The She-Hulk Diaries? :)
https://www.goodreads.com/book/show/1...


message 21: by Sarah (new)

Sarah | 71 comments Alicja wrote: "We do have a superhero genre on our bookshelf, only one book though. Anyone have ideas about any others?"

Soon I Will Be Invincible - cyborg woman as one protagonist, if I remember.
Anything by Gail Simone.


message 22: by Alicja, ἀπὸ μηχανῆς Θεός (new)

Alicja (darkwingduckie7) | 772 comments Sarah wrote: "Alicja wrote: "We do have a superhero genre on our bookshelf, only one book though. Anyone have ideas about any others?"

Soon I Will Be Invincible - cyborg woman as one protagonist,..."

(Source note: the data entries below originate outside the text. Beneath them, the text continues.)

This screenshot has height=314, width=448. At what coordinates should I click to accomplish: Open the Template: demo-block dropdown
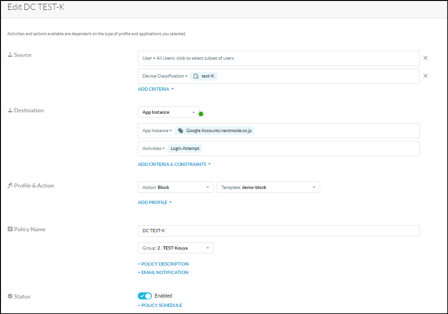tap(268, 187)
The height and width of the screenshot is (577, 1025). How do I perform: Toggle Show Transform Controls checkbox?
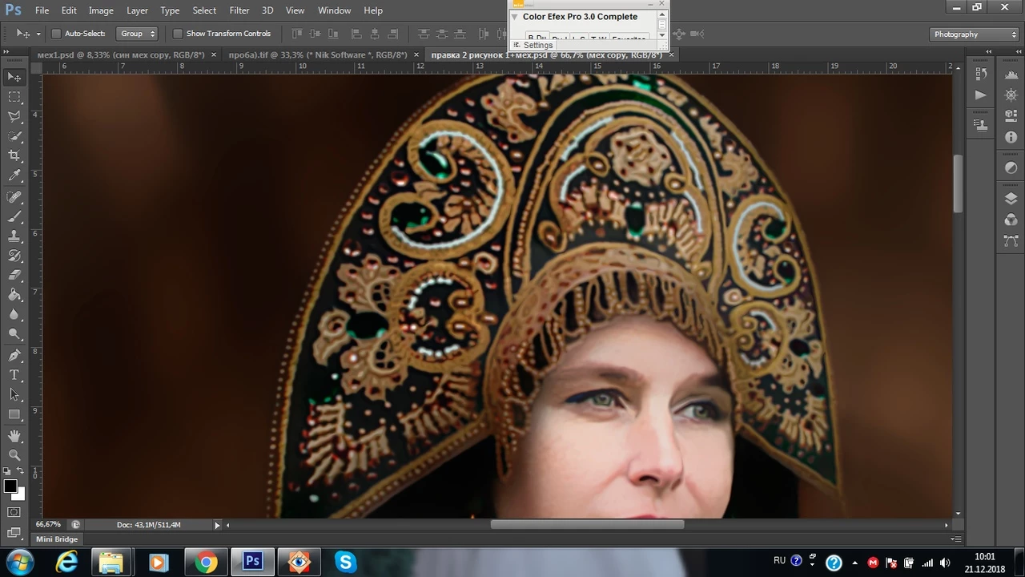178,34
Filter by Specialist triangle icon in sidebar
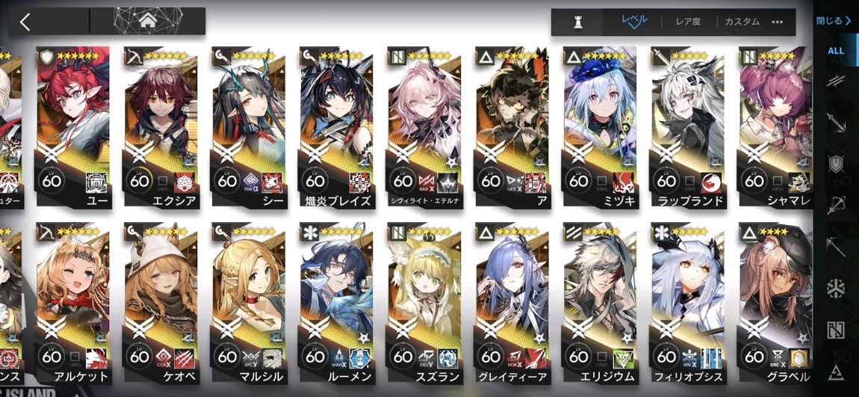 [x=836, y=373]
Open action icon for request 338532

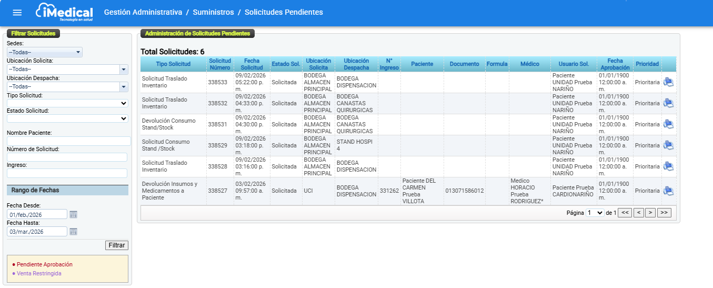[668, 103]
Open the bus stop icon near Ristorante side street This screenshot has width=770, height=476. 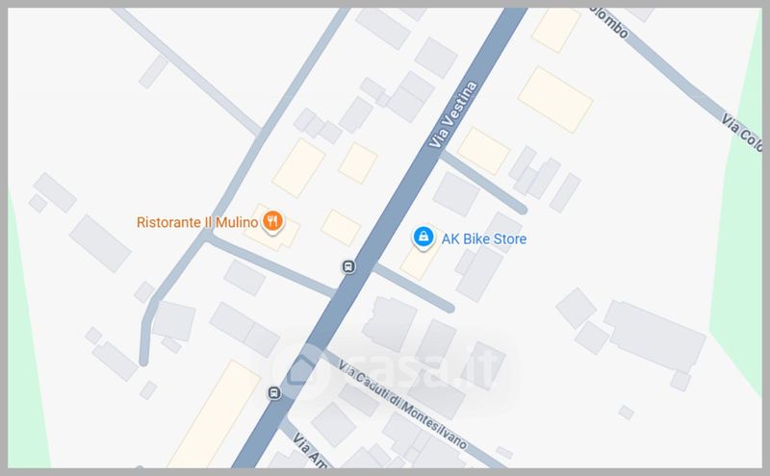pos(348,267)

This one is written by a boy. :P We're just bookshelfing sf/f written by women. But that does sound like an interesting story.


message 23: by Sarah (last edited Sep 13, 2014 10:30AM) (new)

Sarah | 71 comments Alicja wrote: "Sarah wrote: "Alicja wrote: "We do have a superhero genre on our bookshelf, only one book though. Anyone have ideas about any others?"

Soon I Will Be Invincible - cyborg woman as on..."


I forgot where I was!
Interestingly, I can't think of any superhero novels written by women. Graphic novels and comics, yes. Now I'm curious. I know some writers of short fiction...looking around.

Oh, except I just made a ridiculous miss.
This group's own Brenda Clough wrote How Like a God.


message 24: by Sarah (last edited Sep 13, 2014 10:34AM) (new)

Sarah | 71 comments I asked on Twitter and got the following -
The Girl Who Would Be King
After the Golden Age and others by Carrie Vaughn
The Extrahumans books by Susan Jane Bigelow
Playing for Keeps by Mur Lafferty
Trance by Kelly Meding
Velveteen vs. The Multiverse by Seanan McGuire
Ann Somerville?
The Masked Songbird by Emmie Mears


message 25: by Cynthia (last edited Oct 22, 2014 06:38PM) (new)

Cynthia Joyce | 77 comments Surely ghost stories fall in the fantasy category. Jane Eyre has ghosts in it. However, outside of romance novels, I don't know of any really good ghost stories, other than WS's Hamlet. The Tale of Genji also has ghosts in it, great ghost scenes. Genji is in bed with a woman, cheating on his wife, and his wife is so angry her living ghost comes and haunts them while they are going at it. This scares the woman Genji is with so badly she dies. There seem to be more ghost stories in theater and film than in books. Am I wrong about that? Lots of short stories with ghosts, but not so many novels is my impression.